- _What to work on_
From the entries that follow, copy exactly the lines beginning at the line holding "In your area (1020, 20)" and continuing through the line holding "[facebook] (134, 2492)".

- _Record excerpts_
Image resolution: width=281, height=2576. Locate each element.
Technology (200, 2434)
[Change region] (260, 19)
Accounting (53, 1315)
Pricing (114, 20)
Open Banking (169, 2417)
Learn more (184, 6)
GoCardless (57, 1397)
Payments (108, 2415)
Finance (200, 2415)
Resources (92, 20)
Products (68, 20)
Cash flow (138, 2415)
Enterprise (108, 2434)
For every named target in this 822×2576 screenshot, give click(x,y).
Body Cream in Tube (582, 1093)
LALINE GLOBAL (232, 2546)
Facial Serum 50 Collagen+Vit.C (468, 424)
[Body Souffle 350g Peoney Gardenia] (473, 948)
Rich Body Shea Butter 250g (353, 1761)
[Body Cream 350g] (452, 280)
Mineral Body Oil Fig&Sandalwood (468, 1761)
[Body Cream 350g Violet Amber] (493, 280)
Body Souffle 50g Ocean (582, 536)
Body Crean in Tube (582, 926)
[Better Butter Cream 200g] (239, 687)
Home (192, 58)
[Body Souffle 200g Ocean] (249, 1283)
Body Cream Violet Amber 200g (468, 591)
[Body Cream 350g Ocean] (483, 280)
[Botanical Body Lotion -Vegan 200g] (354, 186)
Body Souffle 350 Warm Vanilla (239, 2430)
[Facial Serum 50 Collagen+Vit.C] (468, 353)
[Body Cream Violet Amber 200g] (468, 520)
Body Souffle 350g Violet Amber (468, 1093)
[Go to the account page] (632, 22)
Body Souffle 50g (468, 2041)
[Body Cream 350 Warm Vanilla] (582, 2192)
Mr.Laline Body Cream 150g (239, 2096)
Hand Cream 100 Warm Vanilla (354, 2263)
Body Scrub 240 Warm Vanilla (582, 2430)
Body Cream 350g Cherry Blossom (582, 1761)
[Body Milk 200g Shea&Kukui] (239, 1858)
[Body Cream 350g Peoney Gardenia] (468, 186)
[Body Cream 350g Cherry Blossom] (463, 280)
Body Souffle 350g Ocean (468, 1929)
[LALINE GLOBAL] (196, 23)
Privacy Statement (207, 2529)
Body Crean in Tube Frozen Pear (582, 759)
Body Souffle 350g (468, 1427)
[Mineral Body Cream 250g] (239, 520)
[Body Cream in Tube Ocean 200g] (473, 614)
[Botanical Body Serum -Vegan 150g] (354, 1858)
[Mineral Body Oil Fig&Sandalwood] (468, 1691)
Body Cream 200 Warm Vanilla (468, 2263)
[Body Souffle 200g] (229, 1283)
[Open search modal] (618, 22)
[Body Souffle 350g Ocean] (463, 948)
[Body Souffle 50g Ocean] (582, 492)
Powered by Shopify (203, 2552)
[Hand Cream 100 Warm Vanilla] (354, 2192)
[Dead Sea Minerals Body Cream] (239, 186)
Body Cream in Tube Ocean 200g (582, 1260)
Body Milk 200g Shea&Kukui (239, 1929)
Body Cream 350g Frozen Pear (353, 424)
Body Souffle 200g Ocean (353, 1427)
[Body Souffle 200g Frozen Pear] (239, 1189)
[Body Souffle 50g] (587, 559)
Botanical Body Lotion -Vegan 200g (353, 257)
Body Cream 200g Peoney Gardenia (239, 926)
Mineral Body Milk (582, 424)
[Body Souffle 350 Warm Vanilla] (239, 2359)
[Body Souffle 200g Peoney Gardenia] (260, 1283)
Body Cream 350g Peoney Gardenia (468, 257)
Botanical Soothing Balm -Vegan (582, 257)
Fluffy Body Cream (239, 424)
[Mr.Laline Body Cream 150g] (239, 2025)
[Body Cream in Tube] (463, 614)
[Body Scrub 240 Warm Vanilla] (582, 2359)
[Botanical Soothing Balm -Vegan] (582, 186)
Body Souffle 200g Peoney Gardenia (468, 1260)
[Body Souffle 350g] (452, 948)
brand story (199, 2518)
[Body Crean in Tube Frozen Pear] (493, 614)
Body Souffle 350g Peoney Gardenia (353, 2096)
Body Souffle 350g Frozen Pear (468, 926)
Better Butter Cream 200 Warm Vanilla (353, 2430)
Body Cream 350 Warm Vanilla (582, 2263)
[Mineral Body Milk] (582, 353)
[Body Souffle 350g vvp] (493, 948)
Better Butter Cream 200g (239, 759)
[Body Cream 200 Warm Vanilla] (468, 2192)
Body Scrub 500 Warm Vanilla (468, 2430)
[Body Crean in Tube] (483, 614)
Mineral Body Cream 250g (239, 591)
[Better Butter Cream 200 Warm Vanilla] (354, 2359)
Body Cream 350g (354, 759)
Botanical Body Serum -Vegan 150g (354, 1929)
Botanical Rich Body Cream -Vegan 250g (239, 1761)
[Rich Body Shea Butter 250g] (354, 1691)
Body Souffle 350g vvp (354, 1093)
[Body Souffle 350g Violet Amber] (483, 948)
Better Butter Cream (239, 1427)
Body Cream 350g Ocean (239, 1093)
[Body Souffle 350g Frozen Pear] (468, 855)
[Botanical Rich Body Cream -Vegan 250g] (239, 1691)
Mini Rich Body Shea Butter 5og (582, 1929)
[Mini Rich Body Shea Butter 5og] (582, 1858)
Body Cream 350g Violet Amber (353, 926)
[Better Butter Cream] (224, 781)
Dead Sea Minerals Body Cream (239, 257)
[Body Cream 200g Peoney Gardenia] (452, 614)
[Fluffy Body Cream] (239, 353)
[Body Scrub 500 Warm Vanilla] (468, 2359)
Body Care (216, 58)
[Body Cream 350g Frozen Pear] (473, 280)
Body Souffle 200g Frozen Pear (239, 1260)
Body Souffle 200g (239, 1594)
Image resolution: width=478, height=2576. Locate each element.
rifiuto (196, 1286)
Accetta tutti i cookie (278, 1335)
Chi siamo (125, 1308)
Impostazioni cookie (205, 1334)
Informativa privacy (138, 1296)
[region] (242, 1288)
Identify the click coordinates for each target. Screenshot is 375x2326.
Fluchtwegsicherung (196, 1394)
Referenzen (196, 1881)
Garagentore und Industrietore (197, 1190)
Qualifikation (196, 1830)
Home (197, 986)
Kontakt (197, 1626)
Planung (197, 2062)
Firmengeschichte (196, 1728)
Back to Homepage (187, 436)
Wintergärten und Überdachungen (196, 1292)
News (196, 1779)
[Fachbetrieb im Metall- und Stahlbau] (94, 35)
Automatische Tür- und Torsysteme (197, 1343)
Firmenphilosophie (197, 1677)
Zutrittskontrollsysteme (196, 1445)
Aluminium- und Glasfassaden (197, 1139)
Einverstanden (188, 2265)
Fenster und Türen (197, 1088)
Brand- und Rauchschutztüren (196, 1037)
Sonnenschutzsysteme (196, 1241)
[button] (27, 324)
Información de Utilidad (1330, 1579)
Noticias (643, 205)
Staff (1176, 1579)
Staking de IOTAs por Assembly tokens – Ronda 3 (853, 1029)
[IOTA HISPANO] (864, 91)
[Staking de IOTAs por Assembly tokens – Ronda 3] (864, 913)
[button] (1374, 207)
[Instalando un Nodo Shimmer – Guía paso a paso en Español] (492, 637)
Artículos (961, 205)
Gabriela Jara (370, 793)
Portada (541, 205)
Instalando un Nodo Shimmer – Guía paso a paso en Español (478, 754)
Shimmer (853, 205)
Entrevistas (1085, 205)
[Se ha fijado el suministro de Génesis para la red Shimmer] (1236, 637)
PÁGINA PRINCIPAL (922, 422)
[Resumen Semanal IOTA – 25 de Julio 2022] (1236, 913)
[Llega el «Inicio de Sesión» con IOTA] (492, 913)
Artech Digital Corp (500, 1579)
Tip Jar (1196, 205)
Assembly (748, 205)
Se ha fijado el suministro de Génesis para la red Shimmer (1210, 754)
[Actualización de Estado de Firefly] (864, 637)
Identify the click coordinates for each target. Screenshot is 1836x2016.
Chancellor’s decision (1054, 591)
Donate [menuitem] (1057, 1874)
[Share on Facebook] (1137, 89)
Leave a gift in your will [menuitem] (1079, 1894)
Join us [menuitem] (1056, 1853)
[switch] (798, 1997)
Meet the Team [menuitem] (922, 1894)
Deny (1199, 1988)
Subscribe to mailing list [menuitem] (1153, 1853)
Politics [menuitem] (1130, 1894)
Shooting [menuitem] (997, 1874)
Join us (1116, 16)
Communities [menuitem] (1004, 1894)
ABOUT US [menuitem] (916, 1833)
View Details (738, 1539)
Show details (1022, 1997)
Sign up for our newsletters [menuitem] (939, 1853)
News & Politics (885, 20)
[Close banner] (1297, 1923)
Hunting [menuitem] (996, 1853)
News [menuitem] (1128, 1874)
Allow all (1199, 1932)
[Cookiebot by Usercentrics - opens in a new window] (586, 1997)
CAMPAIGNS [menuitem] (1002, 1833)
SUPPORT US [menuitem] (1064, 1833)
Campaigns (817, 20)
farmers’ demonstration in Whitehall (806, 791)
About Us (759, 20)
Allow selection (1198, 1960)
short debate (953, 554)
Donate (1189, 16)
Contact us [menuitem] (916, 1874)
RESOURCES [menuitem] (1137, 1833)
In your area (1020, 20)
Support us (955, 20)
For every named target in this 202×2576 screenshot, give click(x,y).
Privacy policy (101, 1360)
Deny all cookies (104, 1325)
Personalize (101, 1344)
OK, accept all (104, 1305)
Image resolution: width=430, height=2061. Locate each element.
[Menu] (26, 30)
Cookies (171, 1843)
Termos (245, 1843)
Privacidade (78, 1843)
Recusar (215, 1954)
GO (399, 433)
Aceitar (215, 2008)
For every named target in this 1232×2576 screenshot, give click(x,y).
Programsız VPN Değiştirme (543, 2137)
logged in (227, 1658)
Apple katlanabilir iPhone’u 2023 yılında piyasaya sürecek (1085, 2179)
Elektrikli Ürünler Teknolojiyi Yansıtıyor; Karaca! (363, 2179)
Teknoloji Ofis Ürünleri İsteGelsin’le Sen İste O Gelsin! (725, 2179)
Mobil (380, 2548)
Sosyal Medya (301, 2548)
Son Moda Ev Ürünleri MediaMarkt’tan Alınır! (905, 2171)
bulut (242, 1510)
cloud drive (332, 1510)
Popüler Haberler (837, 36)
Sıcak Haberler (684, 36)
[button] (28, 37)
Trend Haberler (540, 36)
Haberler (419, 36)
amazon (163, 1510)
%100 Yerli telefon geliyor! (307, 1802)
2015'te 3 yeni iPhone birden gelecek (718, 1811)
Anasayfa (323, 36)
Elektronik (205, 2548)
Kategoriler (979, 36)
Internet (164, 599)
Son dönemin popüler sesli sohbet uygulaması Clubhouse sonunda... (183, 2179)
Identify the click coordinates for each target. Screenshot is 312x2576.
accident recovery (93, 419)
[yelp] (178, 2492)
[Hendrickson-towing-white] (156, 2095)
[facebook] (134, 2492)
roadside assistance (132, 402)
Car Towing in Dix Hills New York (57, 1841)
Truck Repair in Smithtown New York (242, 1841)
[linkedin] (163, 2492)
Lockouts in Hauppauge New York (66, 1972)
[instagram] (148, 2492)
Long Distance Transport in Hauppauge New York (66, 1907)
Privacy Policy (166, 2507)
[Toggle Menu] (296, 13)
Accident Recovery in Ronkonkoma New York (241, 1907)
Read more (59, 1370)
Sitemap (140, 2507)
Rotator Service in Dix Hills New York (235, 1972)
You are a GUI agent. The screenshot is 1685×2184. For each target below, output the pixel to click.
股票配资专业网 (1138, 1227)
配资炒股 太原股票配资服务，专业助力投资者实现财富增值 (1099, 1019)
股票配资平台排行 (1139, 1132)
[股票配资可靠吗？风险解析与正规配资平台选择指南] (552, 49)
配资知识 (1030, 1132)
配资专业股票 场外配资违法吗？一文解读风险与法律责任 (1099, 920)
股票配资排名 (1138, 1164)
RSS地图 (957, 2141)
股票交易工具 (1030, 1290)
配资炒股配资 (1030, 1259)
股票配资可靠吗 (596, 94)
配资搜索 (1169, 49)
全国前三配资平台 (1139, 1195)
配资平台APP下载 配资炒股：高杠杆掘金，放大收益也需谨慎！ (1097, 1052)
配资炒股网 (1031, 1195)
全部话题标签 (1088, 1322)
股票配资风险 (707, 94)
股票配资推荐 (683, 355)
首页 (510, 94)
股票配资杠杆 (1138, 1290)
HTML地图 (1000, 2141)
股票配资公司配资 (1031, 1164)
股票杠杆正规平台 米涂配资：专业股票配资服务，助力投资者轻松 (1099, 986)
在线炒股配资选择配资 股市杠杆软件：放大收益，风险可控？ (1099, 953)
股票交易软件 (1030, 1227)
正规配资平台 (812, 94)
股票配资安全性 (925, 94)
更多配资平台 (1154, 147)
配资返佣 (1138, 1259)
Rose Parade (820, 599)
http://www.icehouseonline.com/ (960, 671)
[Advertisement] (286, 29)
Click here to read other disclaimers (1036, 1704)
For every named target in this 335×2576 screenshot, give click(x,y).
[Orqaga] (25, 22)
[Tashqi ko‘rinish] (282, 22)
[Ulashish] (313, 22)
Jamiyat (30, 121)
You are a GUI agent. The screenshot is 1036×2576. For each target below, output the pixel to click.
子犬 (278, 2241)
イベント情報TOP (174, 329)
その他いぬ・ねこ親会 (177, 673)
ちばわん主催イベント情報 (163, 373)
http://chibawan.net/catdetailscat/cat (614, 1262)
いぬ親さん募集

- _Answer section_
In your area (1020, 20)
Support us (955, 20)
For every named target in this 202×2576 screenshot, give click(x,y).
Privacy policy (101, 1360)
Deny all cookies (104, 1325)
Personalize (101, 1344)
OK, accept all (104, 1305)
Image resolution: width=430, height=2061. Locate each element.
[Menu] (26, 30)
Cookies (171, 1843)
Termos (245, 1843)
Privacidade (78, 1843)
Recusar (215, 1954)
GO (399, 433)
Aceitar (215, 2008)
For every named target in this 1232×2576 screenshot, give click(x,y).
Programsız VPN Değiştirme (543, 2137)
logged in (227, 1658)
Apple katlanabilir iPhone’u 2023 yılında piyasaya sürecek (1085, 2179)
Elektrikli Ürünler Teknolojiyi Yansıtıyor; Karaca! (363, 2179)
Teknoloji Ofis Ürünleri İsteGelsin’le Sen İste O Gelsin! (725, 2179)
Mobil (380, 2548)
Sosyal Medya (301, 2548)
Son Moda Ev Ürünleri MediaMarkt’tan Alınır! (905, 2171)
bulut (242, 1510)
cloud drive (332, 1510)
Popüler Haberler (837, 36)
Sıcak Haberler (684, 36)
[button] (28, 37)
Trend Haberler (540, 36)
Haberler (419, 36)
amazon (163, 1510)
%100 Yerli telefon geliyor! (307, 1802)
2015'te 3 yeni iPhone birden gelecek (718, 1811)
Anasayfa (323, 36)
Elektronik (205, 2548)
Kategoriler (979, 36)
Internet (164, 599)
Son dönemin popüler sesli sohbet uygulaması Clubhouse sonunda... (183, 2179)
Identify the click coordinates for each target. Screenshot is 312x2576.
accident recovery (93, 419)
[yelp] (178, 2492)
[Hendrickson-towing-white] (156, 2095)
[facebook] (134, 2492)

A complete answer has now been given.